The plot rocks along at a comfortable real-time pace --- not urgent or momentous, but with a pleasant tension that keeps you reading. Although the crazy-quilt of overlapping events sometimes feels a bit soap-opera, what with three semi-adult children (any older parent will know precisely what I mean by that characterization) and Edie's sister to keep track of, SECOND HONEYMOON is definitely a cut above your average page-turner. Edie, the emotional center of the book, is endearingly three-dimensional, a blend of clear-eyed honesty and sheer emotional goo. Her struggles with the loss of her maternal role, and its return in a different form, are paralleled by the play in which she is performing: Ibsen's Ghosts. A tremendous scandal when it appeared in the 1880s --- it was banned in England until 1914 --- the drama centers on Mrs.
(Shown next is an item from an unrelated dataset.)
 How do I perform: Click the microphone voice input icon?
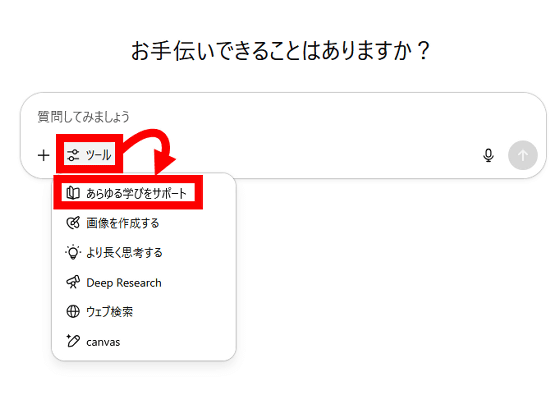tap(488, 155)
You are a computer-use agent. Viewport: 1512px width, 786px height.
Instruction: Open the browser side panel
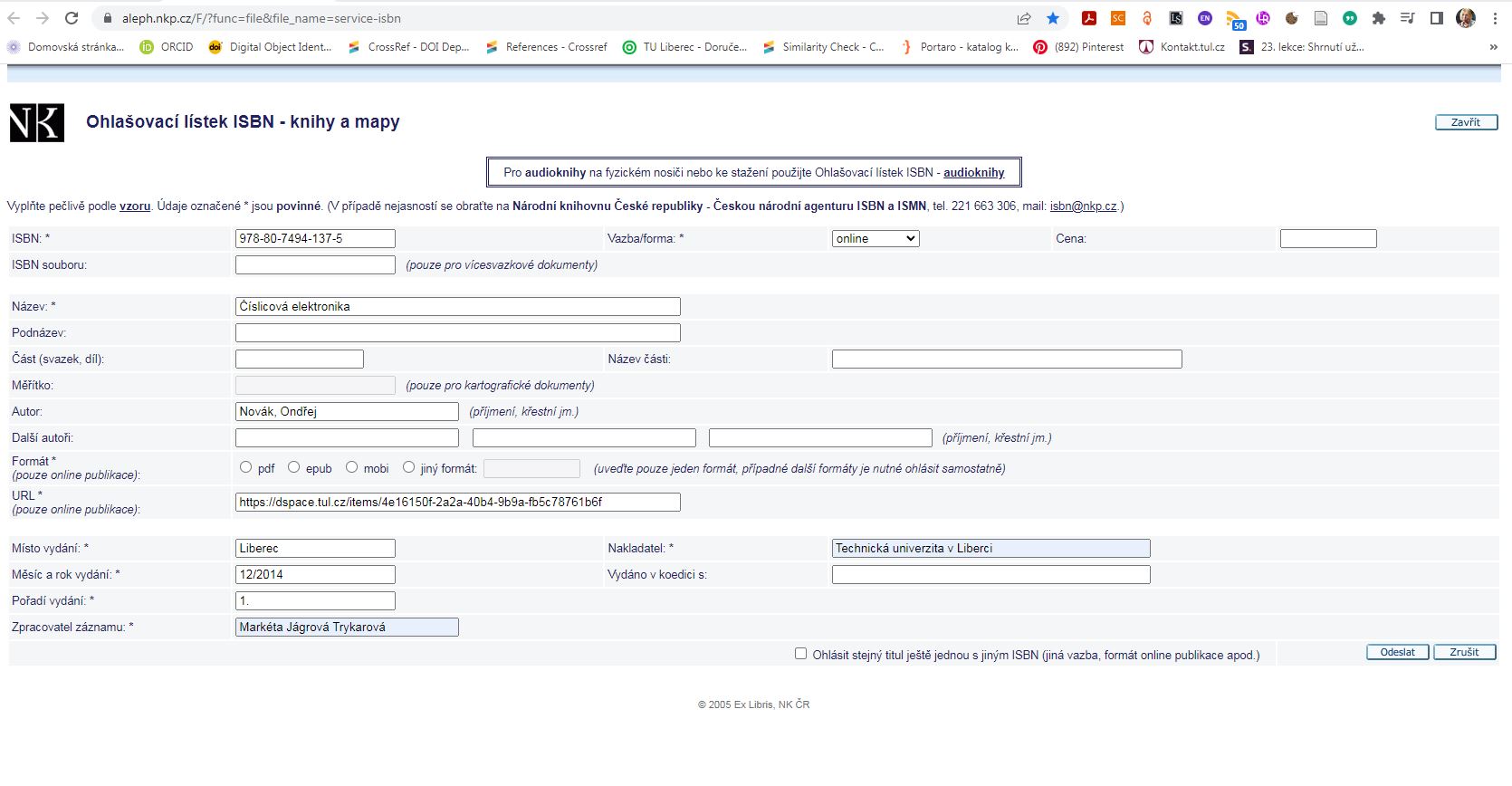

Alving, a widow whose "revered" husband turns out to have given her syphilis --- which she passed on in the womb, fatally, to their son Osvald --- as well as to have fathered an illegitimate daughter.

It is to Trollope's credit that she does not belabor the play's relevance (and assumes that readers will know its basic scenario --- frankly, I hadn't read it in so long that I had to Google it). True, Edie forms a quasi-parental relationship with the young actor, Lazlo, who plays Osvald, and certainly, as in all families, there are secrets and shadowy presences in the Boyd clan...there is even a child conceived out of wedlock, though of course with none of the moral shock it delivered in Ibsen's day. Mostly, however, SECOND HONEYMOON is occupied with what being in the play means to Edie.

Character, in fact, is Trollope's chief strength (dialogue, too, at which she is a pure genius) --- even Arsie the cat, an enormous, lazy beast, has terrific personality. The dramatis personae are likable, recognizable people, with the usual human capacity for self-delusion, but doing their best to cope with what life throws their way. The portrait of Edie and Russell, for example, manages to suggest both the affectionate bonds and the heedless taking-for-granted moments of that most challenging of relationships, a long marriage. There are really only two "bad guys" in the book: Max, the ex-husband of Edie's sister Vivien (who struck me as a tad too much of a feminist success story), and the nasty, sexy Cheryl, who plays the daughter in Ghosts. They are no match, though, for the forthright Boyds and their allies.

Does this sound humdrum? Deficient in suspense? It isn't, strangely, as long as you remember not to expect the grueling, melodramatic or macabre, but something more like the small but crucial details and turning points of your own life. And, as in life, there is no sugary ending or neat summary of Lessons Learned. In Trollope's previous novels --- THE RECTOR'S WIFE and THE CHOIR, by the way, were made into absolutely addictive TV miniseries that were broadcast in the U.S. --- time after time I remember expecting a riding-off-into-the-sunset finale, only to be left with something more ambiguous. It takes courage to resist the temptation to tie up a novel with a pretty sash, like a party dress. Trollope's books are plainer, messier, more honest. Her women and men don't "save" each other. They are their own champions.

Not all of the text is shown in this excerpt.